Twitching motility and rheotaxis in Deinococcota. (A) Phylogenetic tree and isolation locations of Deinococcota. Upper left: World map showing the isolation site of each strain. Right: The phylogenetic tree is based on 16S ribosomal RNA sequences with Chloroflexus aurantiacus as an outgroup. Yellow and red branches correspond to Thermaceae and Deinococcus, respectively. Growth temperature and phase-contrast images of each strain are shown. Scale bar, 3 μm. (B) Twitching motility assay. Diffusion coefficient of the cell movements over glass surfaces in the absence of water flow (see more details in Fig.
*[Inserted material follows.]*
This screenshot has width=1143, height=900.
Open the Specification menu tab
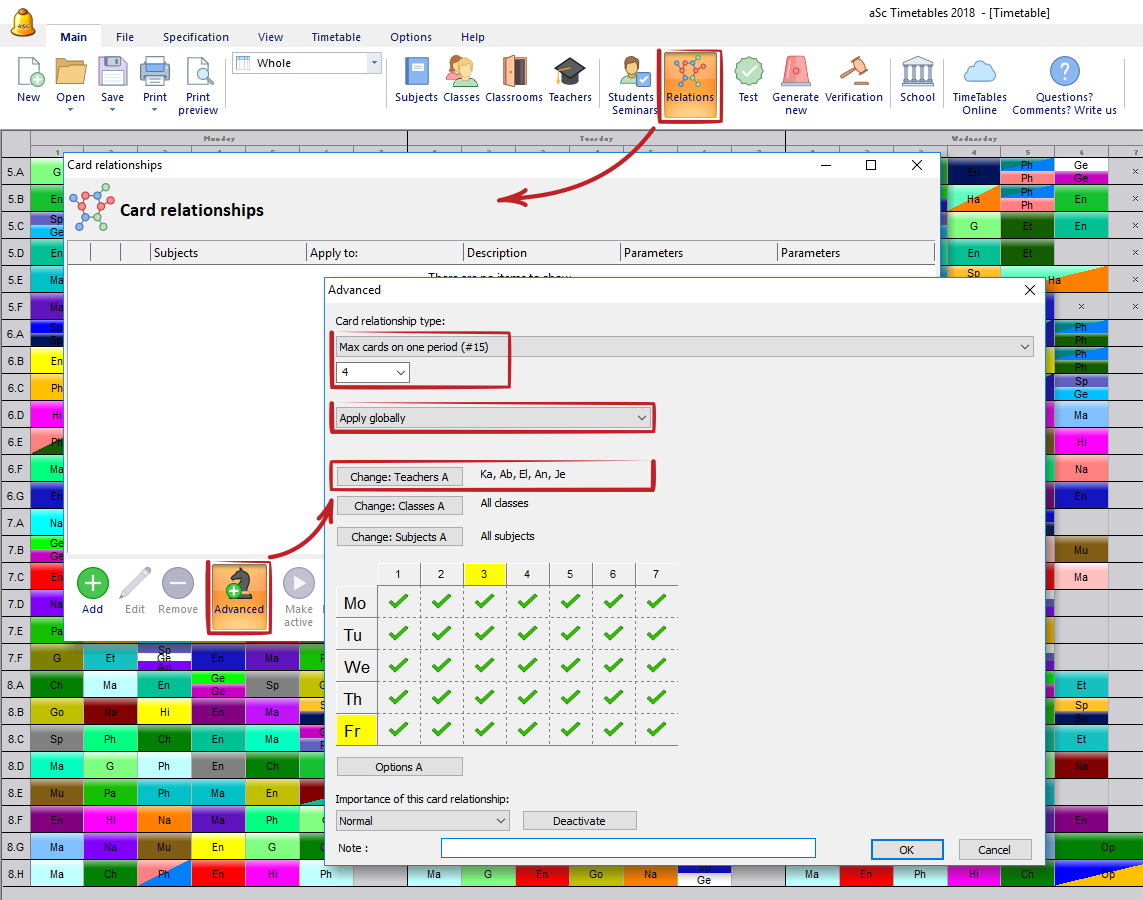point(196,37)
S12). (C) Rheotaxis velocity. Positive values indicate upstream movement at a flow velocity of 40 μm/s. distribution, average, and SD of biological replicates are presented. (D) Proportion of vertical cells in rod-shaped strains. Yellow and gray colors represent vertical and horizontal cells, respectively. See Table S5 for sample size.